Il Covid-19 continua a minacciare il pianeta nella forma, piuttosto oscura, delle sue molteplici varianti. Immersi come siamo in questa situazione così articolata e complessa, spesso la nostalgia del mare, insieme alla bellezza bruciante di certi paesaggi, ci stringe alla gola mettendoci addosso anche un pizzico di malinconia.
Perché allora non fermarsi, in compagnia di Cézanne, a scrutare la distesa azzurra del Golfo di Marsiglia e respirare, almeno con l’immaginazione, le pungenti fragranze e la ventosa aridità di un territorio selvaggio?
Per ciò che rappresenta, questo soggetto di Cézanne (l’opera è del 1879) costringe l’osservatore attento a chiedersi che cosa sia a rendere così eccezionale un dipinto i cui elementi sono quelli comuni a quasi tutte le marine: la distesa increspata del mare, il cielo, le montagne, la costa con il leggero declivio del suo profilo, l’affollarsi lungo il pendio di una vegetazione mediterranea.
La novità sembra segnalata già nel titolo: Il Golfo di Marsiglia visto da l’Estaque.

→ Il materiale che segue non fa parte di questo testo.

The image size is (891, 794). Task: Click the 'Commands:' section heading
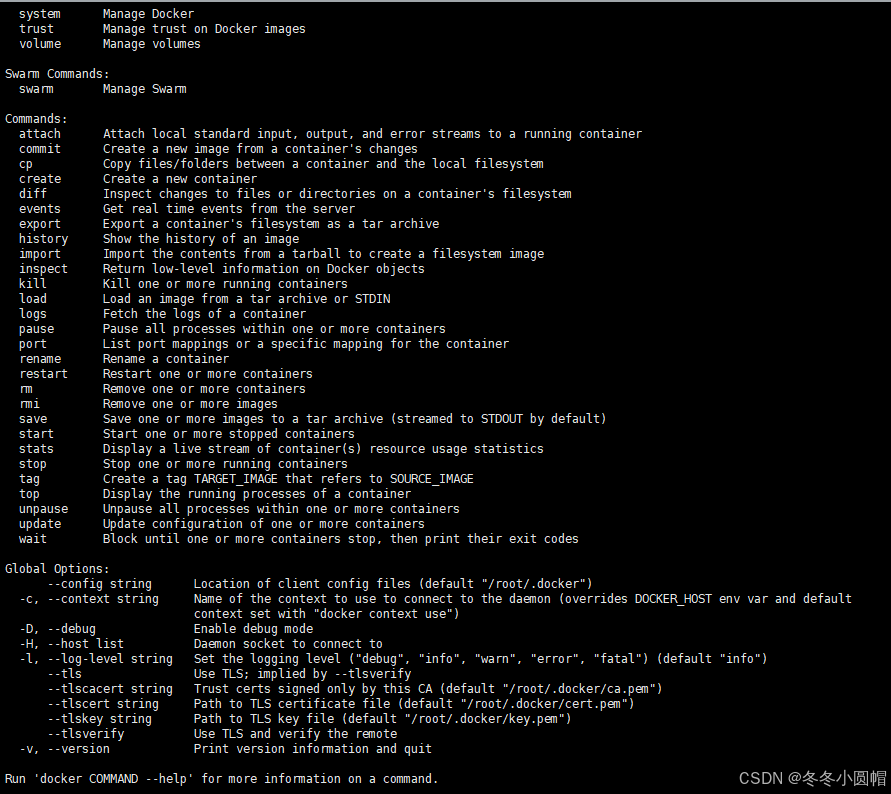[36, 119]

A muovere infatti il paesaggio, a non appiattirlo spegnendolo sul fondo di un orizzonte anonimo e privo di caratterizzazioni, è proprio il punto di vista scelto da Cézanne per trasferire sulla tela questo bluastro cuneo di mare che da millenni la terra ospita fra le sue ampie e solide braccia.
Per disegnare l’ansa solenne del Golfo, l’autore non esita ad inoltrarsi fino a questo angolo di paradiso; ciò gli permette di fissare con la graffiante incisività della sua pennellata quanto altrimenti gli sarebbe sfuggito, perdendosi nell’indistinta genericità di un paesaggio troppo simmetricamente costruito, per consentire al primo piano di imporsi come sospinto dalla indomabile forza del vento.
Ecco evidenziarsi così la terra rossastra, i muretti a secco la cui accecante luminosità contrasta le molteplici tonalità dei verdi, il percorso appena accennato di qualche mulattiera che si inerpica a tratteggiare il profumato mistero della macchia mediterranea fino a raggiungere l’accogliente frescura di un cascinale tra gli alberi, ricovero amico, quasi celato da queste remote lucentezze.
Di luce infatti è intrisa tutta l’opera: una luce che neanche la salmastra distesa azzurra riesce a mitigare; la assorbe piuttosto come in un enorme specchio, per rifrangerla, moltiplicata, dall’altra parte del Golfo: orizzonte scolpito in un’arida e polverosa lontananza. Anche le montagne, plasticamente squadrate, attingono il loro vigore da quella cascata di luce bianca che, sul limitare della tela, ne esalta l’imponente superbia. Tutto rimane così tacitamente sospeso nell’abbagliante luminosità di un secco e ardente mezzogiorno estivo.
Una bellezza capace di restituirci un’imprevista ventata di speranza.